Like a lot of therapists, I use a modified version of what’s called a SOAP format. SOAP is an acronym that stands for Subjective, Objective, Assessment and Plan. For example, if I was counseling, say, Mama Bear of Goldilocks and the Three Bears, and she was telling me about her frustration cooking breakfast for her picky family, I might write:
Client was present with therapist. Client discussed her challenges in cooking breakfast. Client says her husband likes his food much hotter than she does but cooler than her son prefers it. Client says she ends up having to cook three different breakfasts and gets up several hours early to do so. Client reports feeling “resentful” towards her family. Therapist asked client about her previous plan to serve family cold cereal. Client says she feels guilty when she does this. Therapist and client discussed her feelings of guilt. Therapist asked if client’s feelings of resentment may come out with her family in other ways. Client identified that when she feels resentful she has trouble being pleasant on the family’s morning walks in the forest. Client says that in many ways her guilt about feeling resentful is worse than the guilt of serving cold cereal.
That’s the Subjective part of the case note, which basically means it’s what the client has to say and what I had to say. Now here’s the Objective part:
Client appeared extremely tired as evidenced by her repeated yawning during the session. Client had her apron on backward, her fur was uncombed and she had to ask therapist to repeat herself several times.
Notice there isn’t any opinion in there. I wouldn’t write, “Client is clearly being run ragged by her selfish family” or “Client needs to get it together and focus.”
In the Assessment piece I look back at our treatment plan and see if Mama Bear is making progress towards her goals. In Mama Bear’s case, she might have said that two of her goals are to make more time for herself and help her family become more self-sufficient. In this case I would say that Mama Bear is making progress because she is starting to think about the ways that her resentment towards her family is more of a problem for her than feeding them cold cereal. Even though she hasn’t changed her routine and even though she’s still having trouble putting her needs first, she’s thinking in ways that are moving her forward.
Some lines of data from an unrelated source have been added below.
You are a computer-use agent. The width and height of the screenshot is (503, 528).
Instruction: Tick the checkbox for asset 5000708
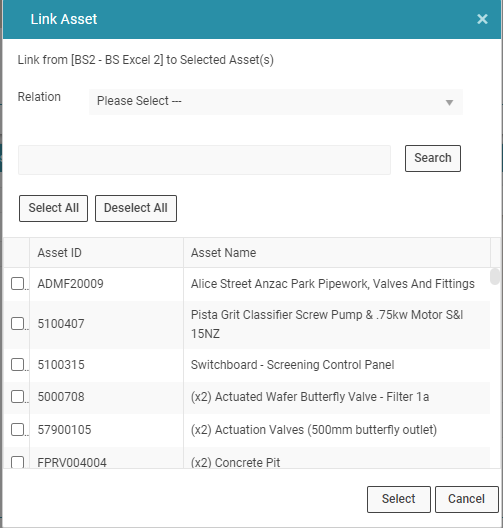point(18,397)

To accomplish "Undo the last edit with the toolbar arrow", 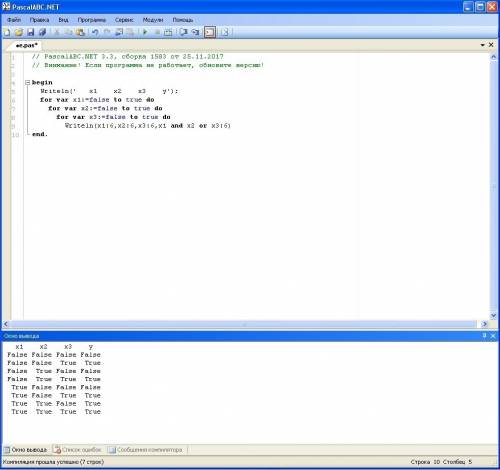I will coord(95,32).
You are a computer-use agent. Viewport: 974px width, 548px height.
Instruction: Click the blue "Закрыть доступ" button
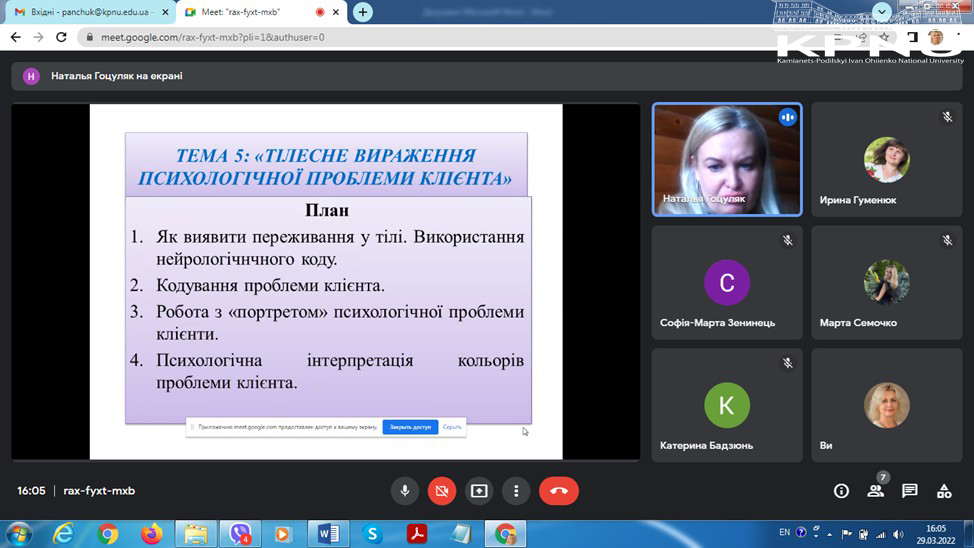410,427
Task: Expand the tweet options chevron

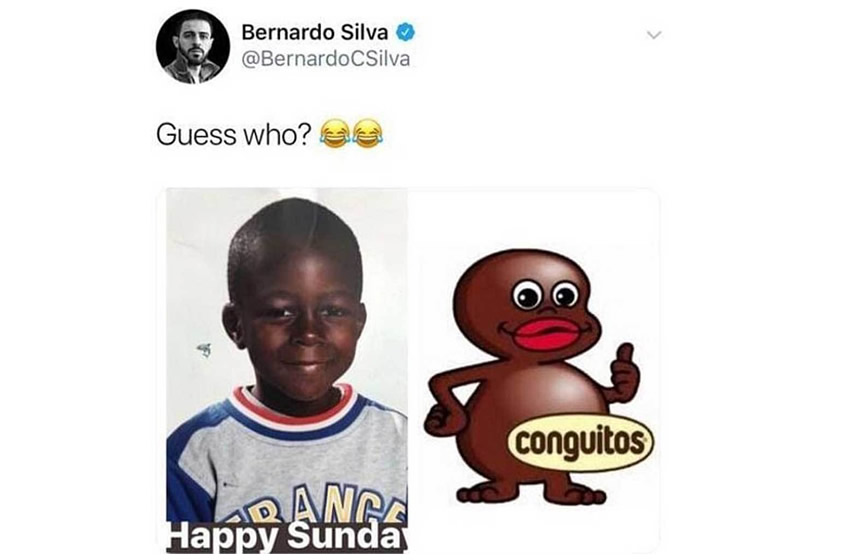Action: pos(654,35)

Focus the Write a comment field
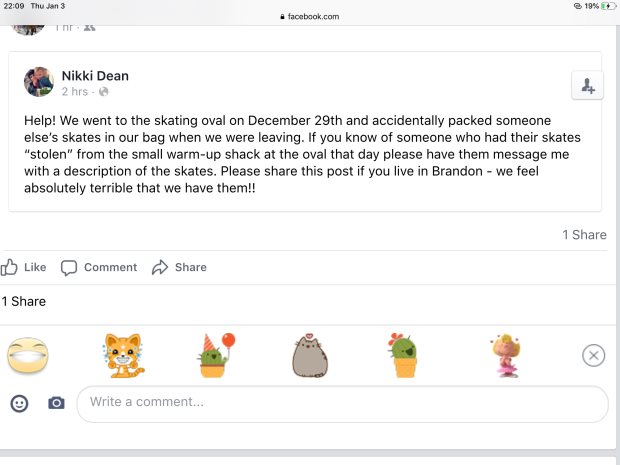tap(342, 403)
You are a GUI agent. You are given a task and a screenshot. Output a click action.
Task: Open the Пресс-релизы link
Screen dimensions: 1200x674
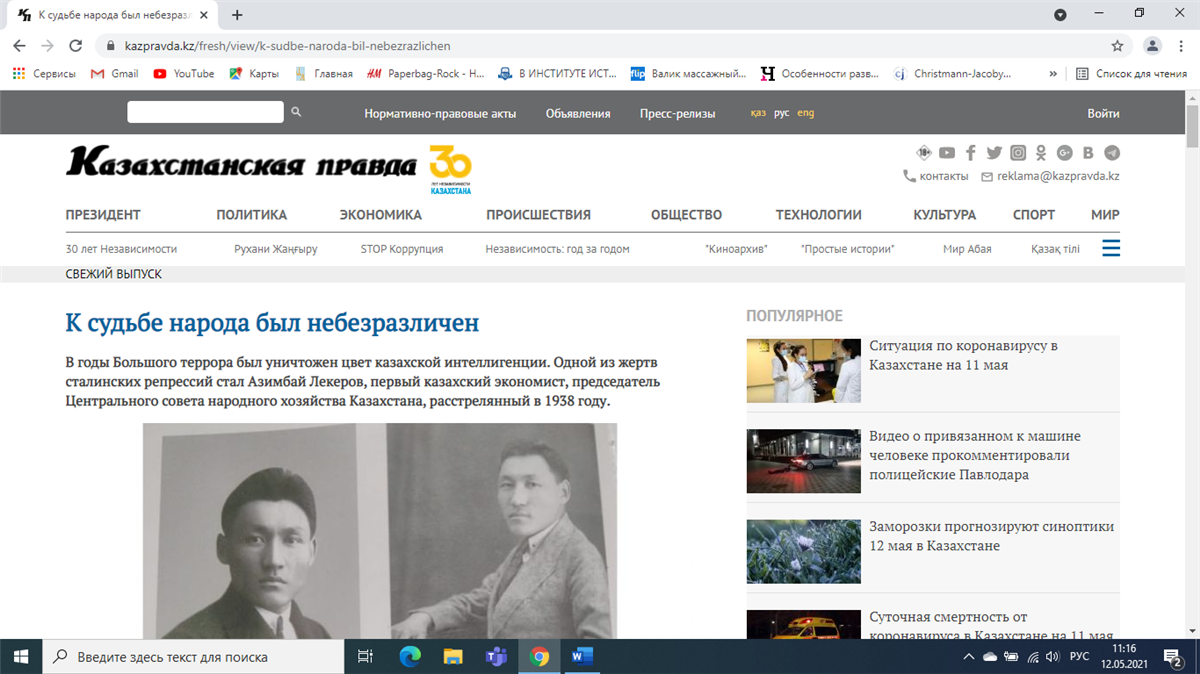coord(677,114)
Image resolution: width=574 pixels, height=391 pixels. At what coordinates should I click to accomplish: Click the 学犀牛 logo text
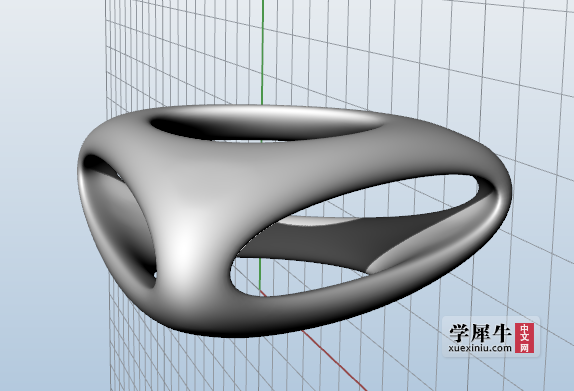[x=480, y=332]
I would note that like this:
Client is thinking critically about her choices and beginning to consider how taking care of herself might serve the family, too.
Finally there’s the Plan part of the SOAP note. Here I would write what our plans were whether they’re to meet again in a week, to have Mama Bear keep a diary of her feelings around breakfast or to ask her to ask Papa Bear to take one morning over this week.
What’s interesting to me about writing up the case notes is that using the SOAP format orients me to see the progress we’ve made in the session and in our counseling relationship as a whole. That’s the Sondheim-ish, “Form dictates content.” Writing our sessions in such a detached format gives me the perspective I need to really understand what it is that we’re doing together. When I’m in session, I try to stay present with my client. Writing up case notes after our time together gives me the chance to think back and reconsider my experience, which gives me new insight.
The second reason I keep things so bland is that case notes are confidential except when they’re not. Clients are (obviously) allowed to access their files and sometimes courts are allowed to access them, too. If this happens I want to protect the client (by keeping my opinion out of things — imagine the difference between sharing that Mama Bear’s apron is on backwards and saying something like, “Mama Bear sure didn’t know where her head was at that day” if she ends up in a heated custody battle) and I want to protect myself. I do that best by stating just the facts, ma’am.